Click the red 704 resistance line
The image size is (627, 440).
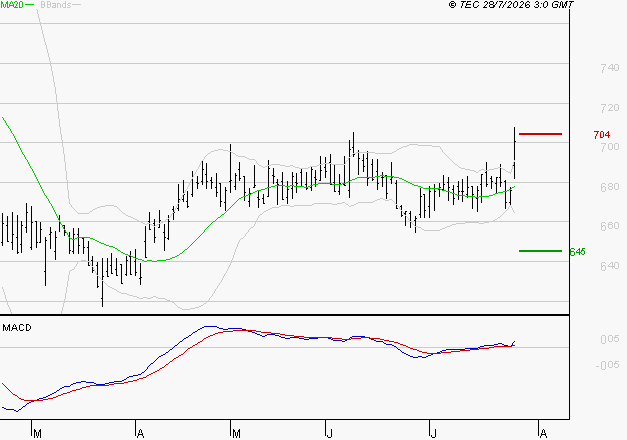[540, 134]

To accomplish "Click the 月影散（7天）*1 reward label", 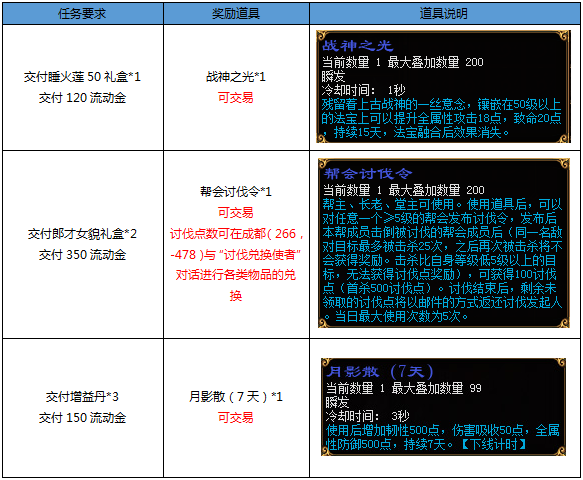I will (x=236, y=397).
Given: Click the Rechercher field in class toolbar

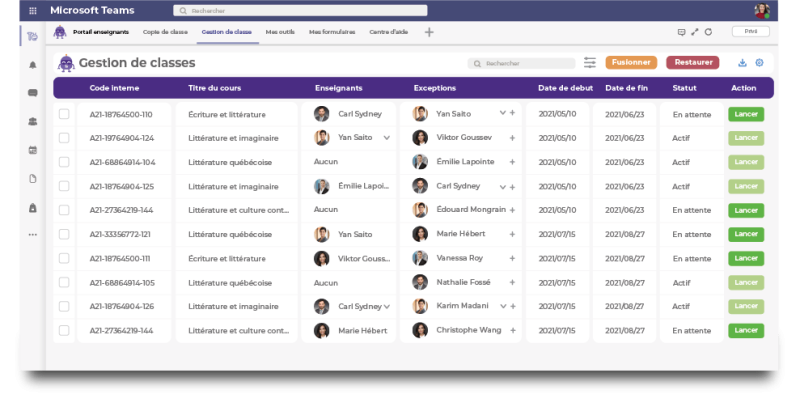Looking at the screenshot, I should tap(522, 63).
▬▬▬▬▬▬
● WHAT YOU NEED TO DO:
Having located the line with "Given: Click the", transcribe exactly and only the lines from it to the final line of the material, skipping the pictures.

● WRITTEN ANSWER:
Given: Click the Rechercher field in class toolbar

Looking at the screenshot, I should tap(522, 63).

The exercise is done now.